Prior to that point of the Schaumberg meeting, I’d made a financial spreadsheet plan that contained a way to finance the construction of a new Raiders staidium at the Oakland Coliseum, and without using public money, contacted and had a conference call meeting with representatives of Piper Jaffray Investment Bankers, who blessed my plan (and wanted to be what Fortress Investments in San Francisco became as the financial member of Ronnie Lott’s team), and met with Oakland Councilmember Rebecca Kaplan and Oakland Coliseum Joint Powers Authority Executive Director Scott McKibben, who said I “crossed every ‘I’ and dotted every ‘T’.
So, when I saw Davis at the Schaumberg meeting, my first words to him were “Mr. Davis, I have $2 billion for you,” and referring to the free and clear profit the Raiders would gain from my plan over a 40 year period. (And before you scoff at those numbers, just take the Raiders average annual team net operating income of about $20 million since 2001, and multiply that times 40 years – you get just $800 million; my haul for the Raiders was more than double that, and from a new source: their own staidium. Anyone who says I’ve not done the Raiders a favor is completely full of you know what, but I digress.)
At any rate, Mark Davis acted like he was afraid to talk to me. In a normal world, anyone who did that kind of work for free and for a team who’s financial future was in question, would be celebrated – but in the Raiders world, I was and am hated. So be it. My work stands as done well, and the right people know it. Now, if I said the reason I was treated that way was was because I was a smart, Berkeley and Texas-Arlington-trained bald black guy from Skyline High School in Oakland, and who wasn’t a former Raiders player, the Raiders would have a baby, but what the hell do I know?

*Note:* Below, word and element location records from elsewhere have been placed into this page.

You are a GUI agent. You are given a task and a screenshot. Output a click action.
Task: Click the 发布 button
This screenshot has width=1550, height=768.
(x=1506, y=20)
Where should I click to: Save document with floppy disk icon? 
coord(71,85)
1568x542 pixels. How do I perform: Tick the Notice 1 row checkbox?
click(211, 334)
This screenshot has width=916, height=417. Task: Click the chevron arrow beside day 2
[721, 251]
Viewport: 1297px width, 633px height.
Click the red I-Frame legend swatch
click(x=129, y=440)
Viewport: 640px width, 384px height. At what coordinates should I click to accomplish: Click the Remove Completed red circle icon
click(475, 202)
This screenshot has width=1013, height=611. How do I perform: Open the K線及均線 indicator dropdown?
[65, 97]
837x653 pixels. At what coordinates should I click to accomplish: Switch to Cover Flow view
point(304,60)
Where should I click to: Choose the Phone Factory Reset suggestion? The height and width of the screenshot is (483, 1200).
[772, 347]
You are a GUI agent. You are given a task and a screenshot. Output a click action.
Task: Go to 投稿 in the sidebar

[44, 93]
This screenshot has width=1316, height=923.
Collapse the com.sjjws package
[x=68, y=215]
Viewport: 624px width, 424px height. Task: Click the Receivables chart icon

There’s some reason I was never granted a meeting by Davis, and it was beyond the basic notion that the Raiders didn’t want to stay in Oakland. They could have met with me and then decided on their own to use elements of my plan in Las Vegas. But, again, I was seldom accorded that kind of respect by Mark Davis (as much as the Raiders brass has always been nice to me) and that’s sad and true fact.
But I digress.
At the press conference to close the Schaumberg NFL meeting, Eric Grubman, then the point person for the new stadium / relocation effort, blasted Oakland for not submitting a “viable” stadium plan. The word “viable” went viral, thanks to social media, and stuck to Oakland like mud, and then hardened for every day the City of Oakland and the County of Alameda failed to provide a real, doable, and buildable stadium plan.
What this moment in time should have been was an opportunity for Oakland to show it had the will and the initiative to complete big projects, but Oakland was slow to rise to the occasion and that played right into the hands of the eager-to-move Mark Davis, as much as Roger Goodell tried to resist him and give Oakland Mayor Libby Schaaf a chance to catch up. The true backstory is that Commissioner Goodell personally enjoys talking with Mayor Schaaf, and was quite willing to help her then, and still is today.
Where an Oakland lawsuit would play is such that it could produce a positive outcome for Oakland, by forcing the NFL to the table to discuss the future, and deal with a nasty past. One that has seen Oakland Raiders fans treated horribly twice in two generations.